Request a - In the listing, copy out the lines from the line with "width=261 pixels, height=2576 pixels." to the line with "(101, 1762).", keeping both of those lines and matching each one word for word.

Source excerpt -
════

Finding Ryomobile 2

Back in 2006 when I was searching for the Ryomobile, I found the perfect match in a Scion xB, and it has served me well over the last 4 years and 60,000 miles. But times change, and now that I’m thinking of spending a significant amount of time this Summer up on my property, the xB’s inability to navigate the dirt road leading up to my hut will be a significant drawback. While wrenching a 800lb trailer up by hand was fun, and hauling hundreds of pounds of supplies using a handcart gave me a great workout (you shoulda seen my abs), I’ll be completely honest and say, I don’t want to do that again. It’d be nice if I can drive up to my hut with supplies and equipment, so that I could spend less time hauling, and more time doing other things. The thought of having to spend half a day just to haul in supplies by foot discouraged me from going up there on a short trip this month, and when my tools prevent me from doing something, that’s when I know I need a new tool.

So, basically, I need a truck. An SUV would do, but pickup trucks tend to be cheaper, and also lighter and therefor more fuel efficient. Seeing how I’ve had the back seats in my Scion folded down permanently for the last year or so, I doubt I’ll miss the passenger capacity. But hauling dirt? Mmm. That sounds useful.

Of course, while trucks are great for going off into the woods, they’re not so great everywhere else. They get worse gas mileage than my puny xB, and they’re harder to park. So, seeing how I’ll probably be a city-mountain-hybrid Ryo for a while, would it make sense to completely ditch the Ryomobile? Also, I haven’t finished paying off the Ryomobile (I have about $4k left to go) and on top of that, I’m not exactly drowning in cash like I used to… So I have a few options:

  1. Trade in the Ryomobile for a truck
    Pros: This is the simplest option, and I could end up with a vehicle that could last much longer than what I have now, since trucks generally outlast cheap 4-doors.
    Cons: There are numerous downsides to getting a used truck. One is that you don’t exactly know what kind of condition they’re in, and they generally don’t come with any warranty (my xB has an extended warranty out to 75k miles). I’ll also be spending more money on gas, and would have to deal with all the headaches of owning a truck while living in the city (if I return to the city). On top of that, according to KBB, my xB has a trade-in value of $6500-7000, which means I only get $2500-3k after paying back what I owe. A decent truck will cost at least $10k, so I’d have to shell out cash, or go further into debt.
  2. Sell the xB, then buy a used truck
    Pros: If I sell the xB privately instead of trading it into a dealer, I can probably sell it for a higher price than the trade-in value. With another 15k miles left on the warranty, I’m pretty sure I can get a decent price, since buyers won’t have to worry about it falling apart in a week.

════

Request b - Translate this sentence from the post about replacing the Ryomobile into Spanish: "Seeing how I’ve had the back seats in my Scion folded down permanently for the last year or so, I doubt I’ll miss the passenger capacity."

Records from a data source:

════

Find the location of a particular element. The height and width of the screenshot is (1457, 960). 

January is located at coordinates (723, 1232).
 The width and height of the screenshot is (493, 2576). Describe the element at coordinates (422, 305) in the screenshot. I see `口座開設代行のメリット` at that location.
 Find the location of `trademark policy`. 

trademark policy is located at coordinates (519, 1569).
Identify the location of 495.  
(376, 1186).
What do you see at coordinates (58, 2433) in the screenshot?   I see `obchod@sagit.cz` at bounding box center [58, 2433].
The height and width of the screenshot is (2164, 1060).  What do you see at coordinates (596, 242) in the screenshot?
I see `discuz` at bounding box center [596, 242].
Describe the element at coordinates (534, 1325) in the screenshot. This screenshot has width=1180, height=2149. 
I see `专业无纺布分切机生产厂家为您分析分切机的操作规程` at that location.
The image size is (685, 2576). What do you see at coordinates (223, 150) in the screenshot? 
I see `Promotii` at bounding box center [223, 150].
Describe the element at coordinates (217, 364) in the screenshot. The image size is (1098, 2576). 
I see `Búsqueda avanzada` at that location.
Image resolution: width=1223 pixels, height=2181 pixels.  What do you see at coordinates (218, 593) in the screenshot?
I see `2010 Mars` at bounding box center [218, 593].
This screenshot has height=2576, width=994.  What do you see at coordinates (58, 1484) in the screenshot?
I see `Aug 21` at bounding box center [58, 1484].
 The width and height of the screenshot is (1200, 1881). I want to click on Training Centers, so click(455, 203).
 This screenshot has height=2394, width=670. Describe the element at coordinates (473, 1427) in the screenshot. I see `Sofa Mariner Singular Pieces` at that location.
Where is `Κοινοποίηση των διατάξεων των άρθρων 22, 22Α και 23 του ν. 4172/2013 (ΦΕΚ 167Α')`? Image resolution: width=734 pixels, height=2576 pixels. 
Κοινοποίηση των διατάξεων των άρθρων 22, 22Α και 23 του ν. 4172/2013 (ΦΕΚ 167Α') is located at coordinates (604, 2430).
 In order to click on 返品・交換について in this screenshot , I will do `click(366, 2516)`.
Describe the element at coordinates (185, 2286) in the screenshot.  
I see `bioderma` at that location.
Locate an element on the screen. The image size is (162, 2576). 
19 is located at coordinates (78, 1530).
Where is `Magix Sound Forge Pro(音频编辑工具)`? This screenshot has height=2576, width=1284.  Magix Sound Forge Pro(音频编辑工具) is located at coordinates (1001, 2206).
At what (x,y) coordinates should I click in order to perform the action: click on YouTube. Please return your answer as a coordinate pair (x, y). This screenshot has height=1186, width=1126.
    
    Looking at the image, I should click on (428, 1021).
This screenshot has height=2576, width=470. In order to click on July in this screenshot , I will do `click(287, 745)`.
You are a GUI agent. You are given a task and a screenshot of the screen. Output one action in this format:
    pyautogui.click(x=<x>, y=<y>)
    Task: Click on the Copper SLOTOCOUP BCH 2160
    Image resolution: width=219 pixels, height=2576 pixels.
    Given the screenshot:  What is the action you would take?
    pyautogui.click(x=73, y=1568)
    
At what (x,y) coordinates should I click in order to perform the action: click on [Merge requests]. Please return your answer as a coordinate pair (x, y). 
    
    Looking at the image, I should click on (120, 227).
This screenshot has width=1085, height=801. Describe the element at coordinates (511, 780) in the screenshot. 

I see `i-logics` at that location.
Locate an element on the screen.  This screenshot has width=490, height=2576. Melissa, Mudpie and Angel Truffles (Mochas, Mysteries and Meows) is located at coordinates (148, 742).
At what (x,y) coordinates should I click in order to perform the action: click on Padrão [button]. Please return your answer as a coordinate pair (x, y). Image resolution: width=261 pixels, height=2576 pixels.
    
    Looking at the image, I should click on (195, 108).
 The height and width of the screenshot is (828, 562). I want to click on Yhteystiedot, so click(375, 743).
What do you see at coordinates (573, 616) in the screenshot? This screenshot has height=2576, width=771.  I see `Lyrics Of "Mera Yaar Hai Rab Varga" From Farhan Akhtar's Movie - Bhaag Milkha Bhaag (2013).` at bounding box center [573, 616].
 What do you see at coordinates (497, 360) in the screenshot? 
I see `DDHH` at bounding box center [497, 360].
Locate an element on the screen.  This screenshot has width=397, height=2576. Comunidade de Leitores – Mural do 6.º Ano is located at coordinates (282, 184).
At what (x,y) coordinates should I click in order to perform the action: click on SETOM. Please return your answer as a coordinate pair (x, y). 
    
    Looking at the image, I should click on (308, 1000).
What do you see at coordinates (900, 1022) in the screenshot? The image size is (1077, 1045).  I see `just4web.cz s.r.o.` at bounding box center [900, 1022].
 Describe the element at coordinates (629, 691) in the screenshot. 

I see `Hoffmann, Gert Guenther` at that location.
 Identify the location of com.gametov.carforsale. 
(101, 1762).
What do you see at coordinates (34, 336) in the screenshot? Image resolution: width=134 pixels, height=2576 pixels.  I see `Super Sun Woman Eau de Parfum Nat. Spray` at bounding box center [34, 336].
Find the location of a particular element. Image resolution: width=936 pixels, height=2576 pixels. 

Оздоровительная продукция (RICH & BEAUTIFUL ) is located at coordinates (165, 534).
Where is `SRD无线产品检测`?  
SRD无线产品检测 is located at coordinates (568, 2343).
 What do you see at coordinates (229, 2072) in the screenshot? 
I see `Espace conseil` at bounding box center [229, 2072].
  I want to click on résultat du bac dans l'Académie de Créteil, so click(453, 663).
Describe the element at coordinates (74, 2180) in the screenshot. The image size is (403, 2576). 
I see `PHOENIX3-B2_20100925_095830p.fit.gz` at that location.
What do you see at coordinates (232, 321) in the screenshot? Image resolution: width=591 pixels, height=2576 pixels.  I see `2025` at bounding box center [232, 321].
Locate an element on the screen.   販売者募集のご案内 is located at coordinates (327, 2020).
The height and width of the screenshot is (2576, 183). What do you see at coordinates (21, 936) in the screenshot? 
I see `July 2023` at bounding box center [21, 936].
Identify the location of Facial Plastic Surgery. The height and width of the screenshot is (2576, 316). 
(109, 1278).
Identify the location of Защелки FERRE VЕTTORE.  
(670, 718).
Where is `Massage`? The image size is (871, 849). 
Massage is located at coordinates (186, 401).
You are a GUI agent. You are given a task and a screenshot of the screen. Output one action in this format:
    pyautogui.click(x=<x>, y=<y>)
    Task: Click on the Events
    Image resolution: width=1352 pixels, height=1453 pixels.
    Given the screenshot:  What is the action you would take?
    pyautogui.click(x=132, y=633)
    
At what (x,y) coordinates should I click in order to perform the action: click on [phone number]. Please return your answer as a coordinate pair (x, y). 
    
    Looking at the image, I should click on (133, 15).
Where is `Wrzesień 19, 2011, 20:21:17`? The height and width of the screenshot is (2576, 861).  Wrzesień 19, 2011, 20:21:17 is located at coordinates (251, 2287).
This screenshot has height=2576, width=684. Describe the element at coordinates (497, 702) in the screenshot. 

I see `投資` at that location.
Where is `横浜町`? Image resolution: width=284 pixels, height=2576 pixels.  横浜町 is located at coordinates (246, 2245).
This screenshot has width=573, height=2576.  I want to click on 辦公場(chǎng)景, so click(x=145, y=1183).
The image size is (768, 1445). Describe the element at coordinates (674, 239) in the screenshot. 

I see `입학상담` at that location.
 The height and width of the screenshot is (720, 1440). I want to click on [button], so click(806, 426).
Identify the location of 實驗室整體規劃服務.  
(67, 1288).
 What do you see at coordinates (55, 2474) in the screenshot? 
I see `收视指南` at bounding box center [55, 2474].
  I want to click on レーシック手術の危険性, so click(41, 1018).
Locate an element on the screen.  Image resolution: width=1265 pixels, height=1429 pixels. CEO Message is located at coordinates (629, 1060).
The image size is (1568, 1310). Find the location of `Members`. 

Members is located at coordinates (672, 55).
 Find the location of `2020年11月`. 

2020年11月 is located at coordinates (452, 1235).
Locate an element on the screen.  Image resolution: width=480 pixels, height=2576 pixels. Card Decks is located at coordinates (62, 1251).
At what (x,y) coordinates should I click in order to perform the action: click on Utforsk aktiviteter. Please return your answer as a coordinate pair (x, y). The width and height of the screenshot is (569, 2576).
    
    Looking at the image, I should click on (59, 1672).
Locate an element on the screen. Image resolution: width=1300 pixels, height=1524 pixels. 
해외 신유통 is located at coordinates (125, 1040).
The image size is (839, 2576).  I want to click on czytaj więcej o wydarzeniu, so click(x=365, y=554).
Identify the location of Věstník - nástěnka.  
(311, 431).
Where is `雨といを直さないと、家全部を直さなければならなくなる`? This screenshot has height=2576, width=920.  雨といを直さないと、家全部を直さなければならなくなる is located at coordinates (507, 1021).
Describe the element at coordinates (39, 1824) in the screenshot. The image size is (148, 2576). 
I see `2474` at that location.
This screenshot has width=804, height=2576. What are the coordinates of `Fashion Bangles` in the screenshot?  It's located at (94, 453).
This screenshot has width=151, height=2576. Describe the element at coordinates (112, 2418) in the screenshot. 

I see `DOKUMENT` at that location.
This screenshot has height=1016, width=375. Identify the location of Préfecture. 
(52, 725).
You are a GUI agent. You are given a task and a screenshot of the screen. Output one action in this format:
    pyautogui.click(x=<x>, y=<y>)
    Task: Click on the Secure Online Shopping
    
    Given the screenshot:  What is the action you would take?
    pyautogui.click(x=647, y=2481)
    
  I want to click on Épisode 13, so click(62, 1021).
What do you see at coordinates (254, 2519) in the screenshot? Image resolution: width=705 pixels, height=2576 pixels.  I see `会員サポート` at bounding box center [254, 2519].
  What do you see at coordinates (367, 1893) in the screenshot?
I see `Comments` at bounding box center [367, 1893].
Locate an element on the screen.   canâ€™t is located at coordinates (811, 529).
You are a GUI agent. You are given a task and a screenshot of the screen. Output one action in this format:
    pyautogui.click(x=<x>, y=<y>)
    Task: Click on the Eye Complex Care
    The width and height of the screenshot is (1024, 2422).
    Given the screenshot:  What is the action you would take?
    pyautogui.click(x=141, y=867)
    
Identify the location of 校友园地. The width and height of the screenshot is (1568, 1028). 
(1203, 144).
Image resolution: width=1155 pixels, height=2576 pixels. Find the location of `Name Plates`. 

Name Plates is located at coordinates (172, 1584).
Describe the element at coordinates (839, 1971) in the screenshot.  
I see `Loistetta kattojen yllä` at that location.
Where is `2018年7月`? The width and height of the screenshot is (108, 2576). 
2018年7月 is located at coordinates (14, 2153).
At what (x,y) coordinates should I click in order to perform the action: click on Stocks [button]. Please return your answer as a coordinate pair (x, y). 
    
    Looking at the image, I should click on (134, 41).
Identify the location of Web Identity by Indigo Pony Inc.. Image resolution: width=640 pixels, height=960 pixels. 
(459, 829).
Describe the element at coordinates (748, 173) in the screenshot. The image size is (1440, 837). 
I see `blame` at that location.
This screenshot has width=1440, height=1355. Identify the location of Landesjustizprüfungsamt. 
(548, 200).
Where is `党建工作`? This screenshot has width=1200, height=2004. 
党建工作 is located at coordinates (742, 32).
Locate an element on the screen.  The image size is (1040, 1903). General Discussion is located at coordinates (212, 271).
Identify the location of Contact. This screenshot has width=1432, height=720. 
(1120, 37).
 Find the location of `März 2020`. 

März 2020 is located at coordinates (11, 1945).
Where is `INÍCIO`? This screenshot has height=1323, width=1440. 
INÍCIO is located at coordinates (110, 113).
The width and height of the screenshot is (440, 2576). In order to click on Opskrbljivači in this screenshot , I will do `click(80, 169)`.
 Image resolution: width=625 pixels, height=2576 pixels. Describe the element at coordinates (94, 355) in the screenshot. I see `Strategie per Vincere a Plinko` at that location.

════

Full output a -
At what (x,y) coordinates should I click in order to perform the action: click on Padrão [button]. Please return your answer as a coordinate pair (x, y). Image resolution: width=261 pixels, height=2576 pixels.
    
    Looking at the image, I should click on (195, 108).
 The height and width of the screenshot is (828, 562). I want to click on Yhteystiedot, so click(375, 743).
What do you see at coordinates (573, 616) in the screenshot? This screenshot has height=2576, width=771.  I see `Lyrics Of "Mera Yaar Hai Rab Varga" From Farhan Akhtar's Movie - Bhaag Milkha Bhaag (2013).` at bounding box center [573, 616].
 What do you see at coordinates (497, 360) in the screenshot? 
I see `DDHH` at bounding box center [497, 360].
Locate an element on the screen.  This screenshot has width=397, height=2576. Comunidade de Leitores – Mural do 6.º Ano is located at coordinates (282, 184).
At what (x,y) coordinates should I click in order to perform the action: click on SETOM. Please return your answer as a coordinate pair (x, y). 
    
    Looking at the image, I should click on (308, 1000).
What do you see at coordinates (900, 1022) in the screenshot? The image size is (1077, 1045).  I see `just4web.cz s.r.o.` at bounding box center [900, 1022].
 Describe the element at coordinates (629, 691) in the screenshot. 

I see `Hoffmann, Gert Guenther` at that location.
 Identify the location of com.gametov.carforsale. 
(101, 1762).

Full output b - Como llevo más o menos el último año con los asientos traseros de mi Scion plegados permanentemente, dudo que vaya a echar de menos la capacidad para pasajeros.